__What is needed__
Edit the records below so that each "GUI agent" becomes "interface agent", and keep every other line and character the same.

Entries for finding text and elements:
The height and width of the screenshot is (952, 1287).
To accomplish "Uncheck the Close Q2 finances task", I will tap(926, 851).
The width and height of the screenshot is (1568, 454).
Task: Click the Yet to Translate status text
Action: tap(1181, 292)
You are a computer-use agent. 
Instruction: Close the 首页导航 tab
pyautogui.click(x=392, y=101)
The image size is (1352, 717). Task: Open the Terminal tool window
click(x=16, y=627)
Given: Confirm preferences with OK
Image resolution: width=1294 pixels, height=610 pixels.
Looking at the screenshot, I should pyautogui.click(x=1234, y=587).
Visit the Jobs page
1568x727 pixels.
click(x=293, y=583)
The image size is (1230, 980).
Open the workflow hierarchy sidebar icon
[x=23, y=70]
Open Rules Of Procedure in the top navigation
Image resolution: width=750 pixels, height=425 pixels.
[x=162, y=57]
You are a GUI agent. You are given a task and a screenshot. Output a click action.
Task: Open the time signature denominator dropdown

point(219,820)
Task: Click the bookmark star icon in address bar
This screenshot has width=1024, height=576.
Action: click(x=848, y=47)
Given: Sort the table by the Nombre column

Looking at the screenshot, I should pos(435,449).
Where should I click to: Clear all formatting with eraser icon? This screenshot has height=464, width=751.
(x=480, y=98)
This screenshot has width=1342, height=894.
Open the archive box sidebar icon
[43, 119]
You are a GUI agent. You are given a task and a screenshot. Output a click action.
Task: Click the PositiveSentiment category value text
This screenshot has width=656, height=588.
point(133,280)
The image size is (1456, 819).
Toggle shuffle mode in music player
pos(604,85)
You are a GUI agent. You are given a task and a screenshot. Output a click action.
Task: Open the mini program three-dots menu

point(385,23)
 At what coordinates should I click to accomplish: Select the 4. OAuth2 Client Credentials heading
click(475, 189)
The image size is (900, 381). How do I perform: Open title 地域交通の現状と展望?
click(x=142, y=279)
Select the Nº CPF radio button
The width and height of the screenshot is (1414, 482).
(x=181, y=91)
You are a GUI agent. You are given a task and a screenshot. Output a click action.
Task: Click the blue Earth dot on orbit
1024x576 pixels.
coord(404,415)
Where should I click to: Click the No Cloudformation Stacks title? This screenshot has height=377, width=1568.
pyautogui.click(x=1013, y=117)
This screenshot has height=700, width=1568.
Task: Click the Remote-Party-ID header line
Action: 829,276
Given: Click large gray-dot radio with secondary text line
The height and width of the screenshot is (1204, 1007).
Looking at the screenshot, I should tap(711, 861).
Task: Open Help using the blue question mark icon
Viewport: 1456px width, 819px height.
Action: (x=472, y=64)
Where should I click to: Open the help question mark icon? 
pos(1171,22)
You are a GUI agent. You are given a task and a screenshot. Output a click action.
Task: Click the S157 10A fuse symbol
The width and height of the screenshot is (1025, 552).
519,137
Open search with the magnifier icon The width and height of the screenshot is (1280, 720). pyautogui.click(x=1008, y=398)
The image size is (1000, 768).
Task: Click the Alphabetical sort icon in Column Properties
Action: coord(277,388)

__Finished exercise__
The height and width of the screenshot is (952, 1287).
To accomplish "Uncheck the Close Q2 finances task", I will tap(926, 851).
The width and height of the screenshot is (1568, 454).
Task: Click the Yet to Translate status text
Action: tap(1181, 292)
You are a computer-use agent. 
Instruction: Close the 首页导航 tab
pyautogui.click(x=392, y=101)
The image size is (1352, 717). Task: Open the Terminal tool window
click(x=16, y=627)
Given: Confirm preferences with OK
Image resolution: width=1294 pixels, height=610 pixels.
Looking at the screenshot, I should pyautogui.click(x=1234, y=587).
Visit the Jobs page
1568x727 pixels.
click(x=293, y=583)
The image size is (1230, 980).
Open the workflow hierarchy sidebar icon
[x=23, y=70]
Open Rules Of Procedure in the top navigation
Image resolution: width=750 pixels, height=425 pixels.
[x=162, y=57]
You are a interface agent. You are given a task and a screenshot. Output a click action.
Task: Open the time signature denominator dropdown

point(219,820)
Task: Click the bookmark star icon in address bar
This screenshot has width=1024, height=576.
Action: click(x=848, y=47)
Given: Sort the table by the Nombre column

Looking at the screenshot, I should pos(435,449).
Where should I click to: Clear all formatting with eraser icon? This screenshot has height=464, width=751.
(x=480, y=98)
This screenshot has width=1342, height=894.
Open the archive box sidebar icon
[43, 119]
You are a interface agent. You are given a task and a screenshot. Output a click action.
Task: Click the PositiveSentiment category value text
This screenshot has width=656, height=588.
point(133,280)
The image size is (1456, 819).
Toggle shuffle mode in music player
pos(604,85)
You are a interface agent. You are given a task and a screenshot. Output a click action.
Task: Open the mini program three-dots menu

point(385,23)
 At what coordinates should I click to accomplish: Select the 4. OAuth2 Client Credentials heading
click(475, 189)
The image size is (900, 381). How do I perform: Open title 地域交通の現状と展望?
click(x=142, y=279)
Select the Nº CPF radio button
The width and height of the screenshot is (1414, 482).
(x=181, y=91)
You are a interface agent. You are given a task and a screenshot. Output a click action.
Task: Click the blue Earth dot on orbit
1024x576 pixels.
coord(404,415)
Where should I click to: Click the No Cloudformation Stacks title? This screenshot has height=377, width=1568.
pyautogui.click(x=1013, y=117)
This screenshot has height=700, width=1568.
Task: Click the Remote-Party-ID header line
Action: 829,276
Given: Click large gray-dot radio with secondary text line
The height and width of the screenshot is (1204, 1007).
Looking at the screenshot, I should tap(711, 861).
Task: Open Help using the blue question mark icon
Viewport: 1456px width, 819px height.
Action: (x=472, y=64)
Where should I click to: Open the help question mark icon? 
pos(1171,22)
You are a interface agent. You are given a task and a screenshot. Output a click action.
Task: Click the S157 10A fuse symbol
The width and height of the screenshot is (1025, 552).
519,137
Open search with the magnifier icon The width and height of the screenshot is (1280, 720). pyautogui.click(x=1008, y=398)
The image size is (1000, 768).
Task: Click the Alphabetical sort icon in Column Properties
Action: coord(277,388)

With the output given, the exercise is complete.